**EXERCISE TEXT**.
•••••
Question related to this Sutra 5

Why do so many persons on the path of Yoga adopt an attitude of fight, struggle, over-concern with keeping strict rules, and warrior-like ways? Is this necessary in order to really be a Yogi?

It is absolutely unnecessary – not only unnecessary, it creates all types of hindrances on the path of yoga. The warrior-like attitude is the greatest hindrance possible because there is no one to fight with. Inside, you are alone. If you start fighting, you are splitting yourself.

And this is the greatest disease: to be divided, to become schizophrenic. And the whole struggle is useless because it is not going to lead anywhere. No one can win. On both the sides you are. So at the most you can play; you can play a game of hide and seek. Sometimes part A wins, sometimes part B wins; again part A, again part B. In this way you can move. Sometimes that which you call good wins. But fighting with the bad, winning over the bad, the good part has become exhausted and the bad part has gathered energy. So sooner or later the bad part will come up, and this can go on infinitely.

But why does this warrior-like attitude happen? Why with most people fighting starts? The moment they think of transformation, they start fighting. Why? Because you know only one method of winning, and that is to fight.
•••••
**RECORDED DATA**.
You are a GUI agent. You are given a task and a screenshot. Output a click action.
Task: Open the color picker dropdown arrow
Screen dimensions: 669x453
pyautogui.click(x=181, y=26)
•••••
**INSTRUCTIONS**.
1/ Summarize the passage on the warrior-like attitude in yoga in two sentences.
2/ Please reproduce the passage on the warrior-like attitude in yoga word for word, from "Why do so many" up to and including "are splitting yourself.".

**SOLUTIONS FOR EACH TASK**.
1/ The passage holds that a warrior-like attitude is unnecessary on the path of yoga and is in fact the greatest hindrance, because inside there is no one to fight and fighting splits a person, a division it calls the greatest disease. Since both sides are oneself, no one can win and the struggle can go on infinitely, and the attitude arises because people know only one method of winning, which is to fight.

2/
Why do so many persons on the path of Yoga adopt an attitude of fight, struggle, over-concern with keeping strict rules, and warrior-like ways? Is this necessary in order to really be a Yogi?

It is absolutely unnecessary – not only unnecessary, it creates all types of hindrances on the path of yoga. The warrior-like attitude is the greatest hindrance possible because there is no one to fight with. Inside, you are alone. If you start fighting, you are splitting yourself.